To give you an idea of how accurate this system of social classification is, let's take a few examples. According to the ONS, Charles Moore is of a lower social class than his accountant, Dennis Skinner is higher up the totem pole than Max Hastings and Jeremy Paxman — if you can believe it — is on a par with a male nurse! Of course, in order to produce these results I'm exploiting the fact that there's just one category for 'Journalists', but that's just as it should be according to the ONS. Naturally, when it comes to ranking 'Civil Servants', they've devised three separate categories — 'Band A-13', 'Band C-F' and 'Senior Management' — with members of each one being placed in a different class. Even 'Fishermen' get two separate categories. But common-or-garden hacks are all lumped together under the one heading.

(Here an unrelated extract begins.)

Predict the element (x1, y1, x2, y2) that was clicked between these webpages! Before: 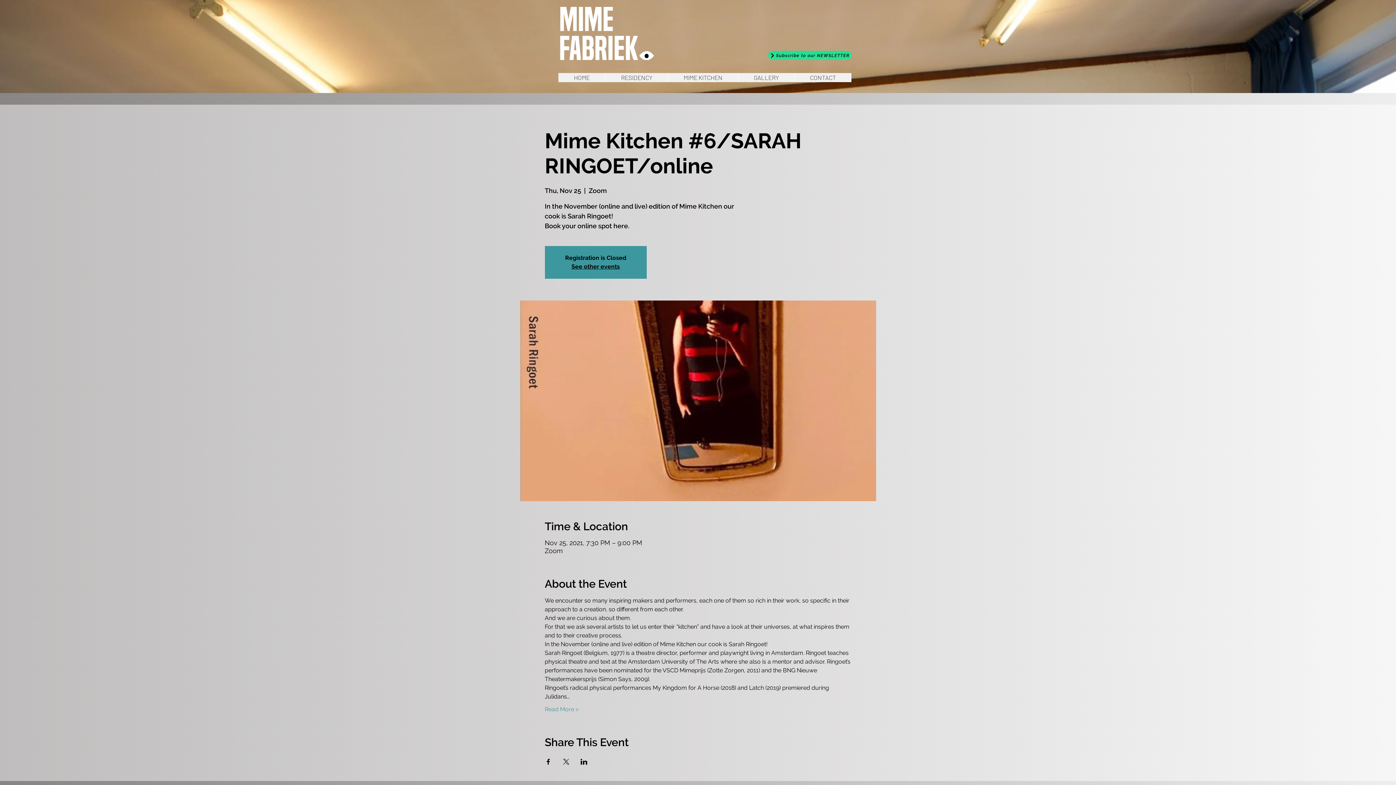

The task of defending the new classification system has fallen to Dr David Rose, the social scientist hired by the ONS to devise it. I was a little nervous about calling him since, as a 'University Professor', he's in a higher social class than me. Indeed, even 'University Lecturers' — Professor Rose has understandably created two different categories for members of his own profession — are ranked higher than 'Journalists'. How should I address this eminent personage? Should I call him 'sir', as in, 'Begging your pardon, sir, but I woz wonderin' if you could spare an 'umble scribbler a moment of your precious time?' Perhaps 'Herr Doktor' would be more appropriate. In the end I plumped for 'Professor Rose'.

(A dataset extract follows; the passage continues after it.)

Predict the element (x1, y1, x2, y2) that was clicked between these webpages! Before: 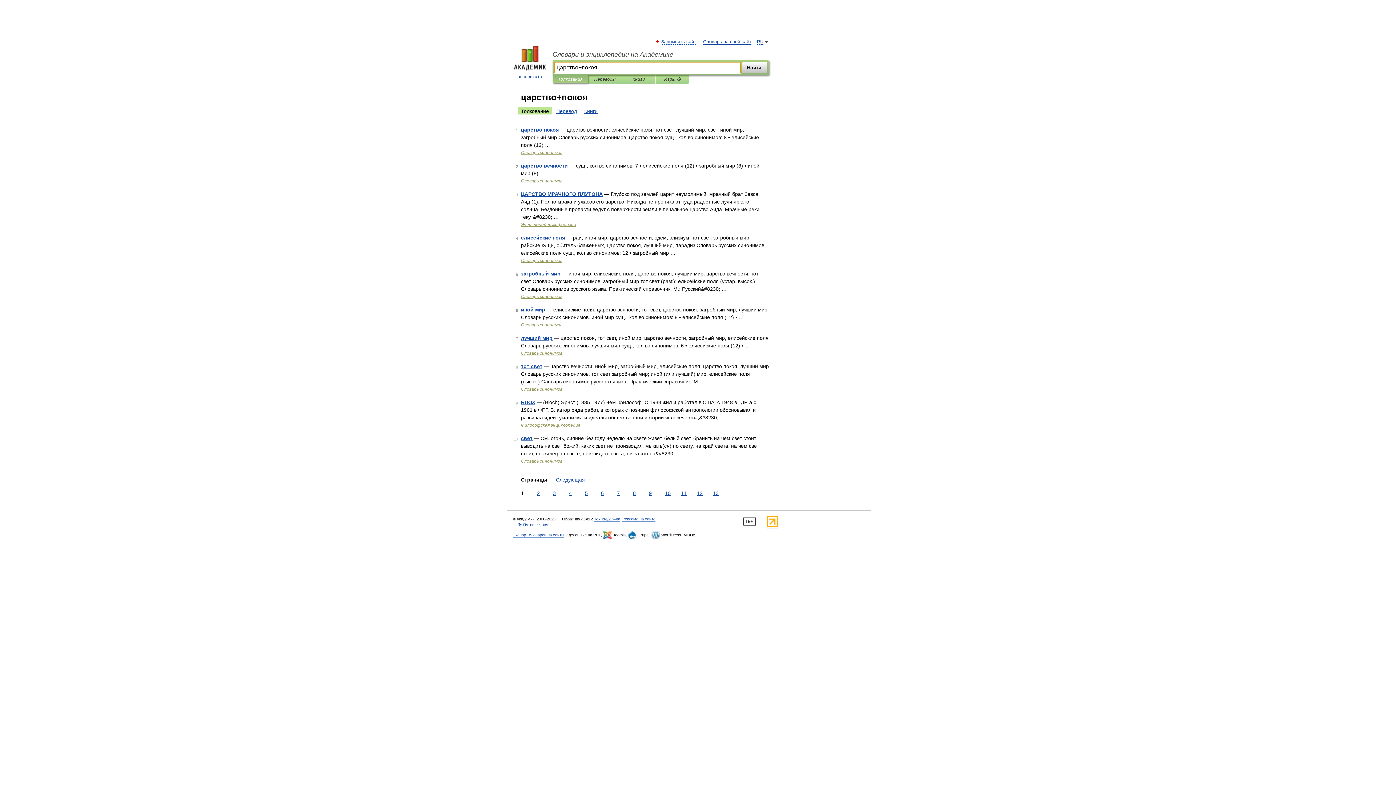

'Professor Rose,' I began, trying to inject a suitably deferential note into my voice, 'isn't it a bit short-sighted of you from a PR standpoint to rank journalists so low? Won't this mean that your new classification system will get a bad press?'

'Obviously we don't construct classification systems to please people like you,' he said in a tone of withering condescension. 'This is the way it falls out in terms of the measure we use which is the average employment conditions of occupational groups.' Continuing in my best forelocktugging manner, I suggested — 'pointed out' would be putting it too strongly — that this was rather a narrow way of measuring people's social standing. While the occupational category you fall into might be a factor, didn't other factors come into play, such as income, education, the social class of your parents and how you use your knife and fork?

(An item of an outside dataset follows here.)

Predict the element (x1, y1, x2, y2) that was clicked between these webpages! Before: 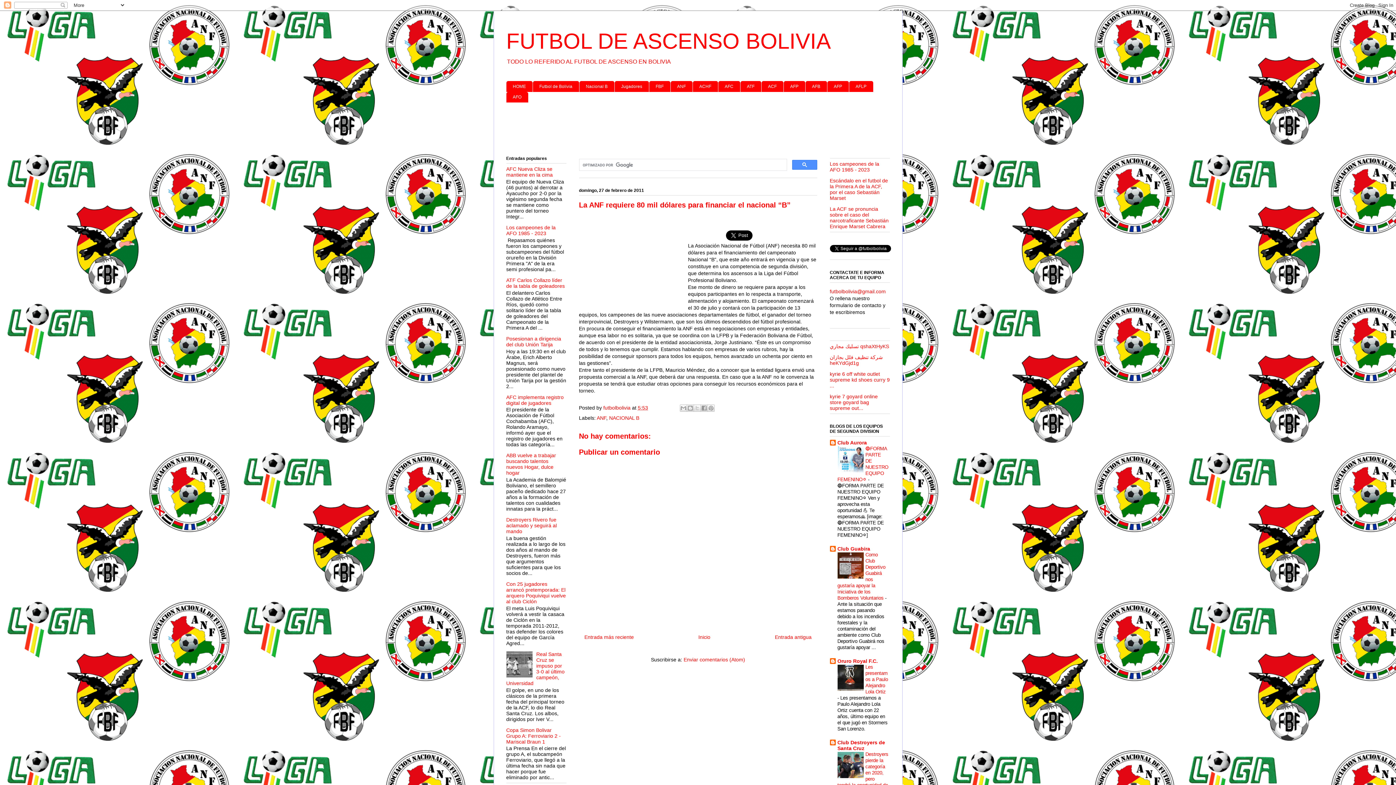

'You're confusing social class with social status,' he snapped. 'It's a very different thing.'

couldn't help noticing that Professor Rose pronounced 'class' so it rhymed with 'ass' rather than 'arse'. In my old-fashioned view, that's a class-indicator. Presumably, though, accent is completely redundant when it comes to distinguishing between people of different rank in today's Britain. Indeed, the good doctor said as much when I suggested that the traditional definition of a 'gentleman' was still quite useful. 'No, no,' he insisted in his bluff, Northern accent. 'That's totally irrelevant.'

To be fair to Professor Rose, he did acknowledge that his method of measuring social class was fairly limited, but claimed that for the purposes of compiling the 2001 Census it would provide the government with a quick snapshot of contemporary Britain. There were obvious anomalies where the occupational categories were too broad — such as 'Journalist' — but by and large it would give an accurate portrait. He repeatedly referred me to an article by Charlotte Raven in that day's Guardian. 'She gets it,' he said, as though addressing a particularly dim student. Why couldn't I?

I was about to reply when my other line went. It was an 'Insurance Broker' trying to interest me in a new life policy. I couldn't possibly keep such a grandee waiting so I had to hang up on the distinguished professor.